For what concerns manufacturing and alignment tolerances, the two objective plus mirror units and the relay system unit have to be toleranced separately with the aim of compensating the error/misalignment of the each part only by adjusting internal parameters. The compensation for the first units is accomplished quite well: in fact, possible defocusing can be easily compensated by changing distances at the FS level, where there is the intermediate focus, and residual tilts and decenterings by a simple re-orientation of the folding mirror. For what concerns the relay unit, we have verified that it is extremely tolerant, and that standard manufacturing and alignment allow the system to reach the desired level of performance.
Summarizing the preliminary obtained results, the most critical manufacturing tolerances for the radius of curvature of the lenses and mirrors are ±0.05 mm, corresponding to 0.1-0.2% in the case of the achromatic doublet; the others are much more relaxed, of the order of 1-2%. For what concerns the alignment tolerances, we have verified that the required allowable motions of the various elements for aberration compensation are of the order of ±0.2 mm for decentering and ±0.2° for tilt. For the stability tolerances, the analysis has shown that the relay part is so stable that deformations changing the curvature radius of about 0.2% and causing a shift or expansion of the element of ±0.1 mm are totally acceptable. On the other hand, tolerances on the first achromatic doublets are really stringent: only 0.05% variation on curvature radius and 10-20 μm shift of the single optical element are allowed. Factors affecting boresight direction have also been preliminary analyzed, showing some criticality: optical element shifts of the order of 10 μm or tilt of about 20” would lead to half of a pixel variation in pointing direction of each channel.
The characteristics and foreseen performance of the Stereoscopic Imaging Channel (STC) for the BepiColombo mission have been presented. The adopted solution, two channels sharing some optical elements and the detector, is innovative for a planetary stereo camera, considering that classical stereoscopic designs typically consist of two completely independent twin cameras oriented at the desired stereo angle.
The optical design of each channel is a slightly off-axis solution, composed by six lenses plus a folding and focusing mirror; all the surfaces are spherical except one cylindrical.
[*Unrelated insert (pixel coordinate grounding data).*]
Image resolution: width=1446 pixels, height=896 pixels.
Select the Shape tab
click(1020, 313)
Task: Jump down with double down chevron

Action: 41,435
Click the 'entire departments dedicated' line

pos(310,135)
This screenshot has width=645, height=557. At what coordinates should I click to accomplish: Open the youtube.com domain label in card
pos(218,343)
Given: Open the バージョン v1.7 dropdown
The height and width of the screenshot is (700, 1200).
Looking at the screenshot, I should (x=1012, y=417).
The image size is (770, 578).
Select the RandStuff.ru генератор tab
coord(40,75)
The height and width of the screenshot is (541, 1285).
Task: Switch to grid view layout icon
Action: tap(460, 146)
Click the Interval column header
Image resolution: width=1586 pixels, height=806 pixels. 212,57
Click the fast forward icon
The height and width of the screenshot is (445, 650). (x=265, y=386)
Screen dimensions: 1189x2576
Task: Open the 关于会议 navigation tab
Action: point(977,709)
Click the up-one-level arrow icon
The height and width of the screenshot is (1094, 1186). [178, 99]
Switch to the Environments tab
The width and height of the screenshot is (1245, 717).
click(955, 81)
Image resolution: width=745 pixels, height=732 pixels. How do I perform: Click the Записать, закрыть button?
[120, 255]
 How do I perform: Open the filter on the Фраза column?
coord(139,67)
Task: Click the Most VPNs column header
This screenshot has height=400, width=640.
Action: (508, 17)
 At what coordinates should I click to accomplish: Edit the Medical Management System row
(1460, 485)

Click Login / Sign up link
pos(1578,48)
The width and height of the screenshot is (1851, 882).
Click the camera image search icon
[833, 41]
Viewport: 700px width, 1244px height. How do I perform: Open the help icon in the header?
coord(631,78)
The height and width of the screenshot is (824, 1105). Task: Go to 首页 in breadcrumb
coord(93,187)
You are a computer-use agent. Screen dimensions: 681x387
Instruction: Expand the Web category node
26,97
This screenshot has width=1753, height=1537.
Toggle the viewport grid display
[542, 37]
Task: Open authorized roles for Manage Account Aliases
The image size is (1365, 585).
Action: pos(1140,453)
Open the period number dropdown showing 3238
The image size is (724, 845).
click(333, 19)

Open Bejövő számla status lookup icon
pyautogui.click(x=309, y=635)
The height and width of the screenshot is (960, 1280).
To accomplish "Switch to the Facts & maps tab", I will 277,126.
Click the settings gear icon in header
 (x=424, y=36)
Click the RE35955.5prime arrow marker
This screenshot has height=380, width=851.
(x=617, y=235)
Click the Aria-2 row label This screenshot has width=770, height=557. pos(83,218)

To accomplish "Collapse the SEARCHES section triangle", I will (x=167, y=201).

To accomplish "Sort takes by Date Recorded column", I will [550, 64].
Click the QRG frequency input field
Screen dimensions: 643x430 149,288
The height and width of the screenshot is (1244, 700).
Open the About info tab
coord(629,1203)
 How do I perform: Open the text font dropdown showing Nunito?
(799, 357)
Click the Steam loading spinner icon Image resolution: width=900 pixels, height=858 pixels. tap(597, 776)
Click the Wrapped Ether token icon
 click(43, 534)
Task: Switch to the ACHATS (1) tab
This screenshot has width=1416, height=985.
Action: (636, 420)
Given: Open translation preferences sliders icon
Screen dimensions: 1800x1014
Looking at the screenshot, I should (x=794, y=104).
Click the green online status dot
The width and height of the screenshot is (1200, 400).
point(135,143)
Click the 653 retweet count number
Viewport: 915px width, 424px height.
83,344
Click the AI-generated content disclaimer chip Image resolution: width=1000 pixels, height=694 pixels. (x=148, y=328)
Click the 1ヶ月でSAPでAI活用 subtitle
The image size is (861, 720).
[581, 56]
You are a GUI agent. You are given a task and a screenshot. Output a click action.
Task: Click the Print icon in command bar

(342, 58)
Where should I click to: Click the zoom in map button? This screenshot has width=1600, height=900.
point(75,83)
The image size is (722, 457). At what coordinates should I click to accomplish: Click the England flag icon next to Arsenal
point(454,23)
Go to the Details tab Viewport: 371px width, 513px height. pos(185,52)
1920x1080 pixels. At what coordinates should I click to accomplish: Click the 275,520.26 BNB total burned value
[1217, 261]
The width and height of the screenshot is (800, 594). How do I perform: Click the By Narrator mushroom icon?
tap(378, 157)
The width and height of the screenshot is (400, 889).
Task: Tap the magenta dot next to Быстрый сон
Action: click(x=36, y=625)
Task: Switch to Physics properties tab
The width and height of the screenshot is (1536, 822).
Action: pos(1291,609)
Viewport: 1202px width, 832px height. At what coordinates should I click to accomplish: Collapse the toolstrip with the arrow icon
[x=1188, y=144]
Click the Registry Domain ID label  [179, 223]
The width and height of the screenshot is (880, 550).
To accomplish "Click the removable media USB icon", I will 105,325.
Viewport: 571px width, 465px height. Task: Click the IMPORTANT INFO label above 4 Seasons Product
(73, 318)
In designing the STC, only rad-hard glasses have been used, combined in a suitable way to compensate for chromatic aberration in the range 540-890 nm all over the camera FoV of about 4° x 4°. This FoV is subdivided in four strips (0.7° each), each one with its proper wavelength selection.
The optical performance of the camera assures that it will meet the required scientific constraint. Moreover, a preliminary tolerance analysis has shown that manufacturing and alignment tolerances are rather relaxed, while stability tolerances are more stringent. In particular, the most critical elements are the two achromatic doublets and the folding mirrors, which are those most exposed to thermal flux coming from Mercury surface and indirectly from the Sun. So, an accurate thermal model analysis is needed to fully assess the camera behavior in Mercury environment.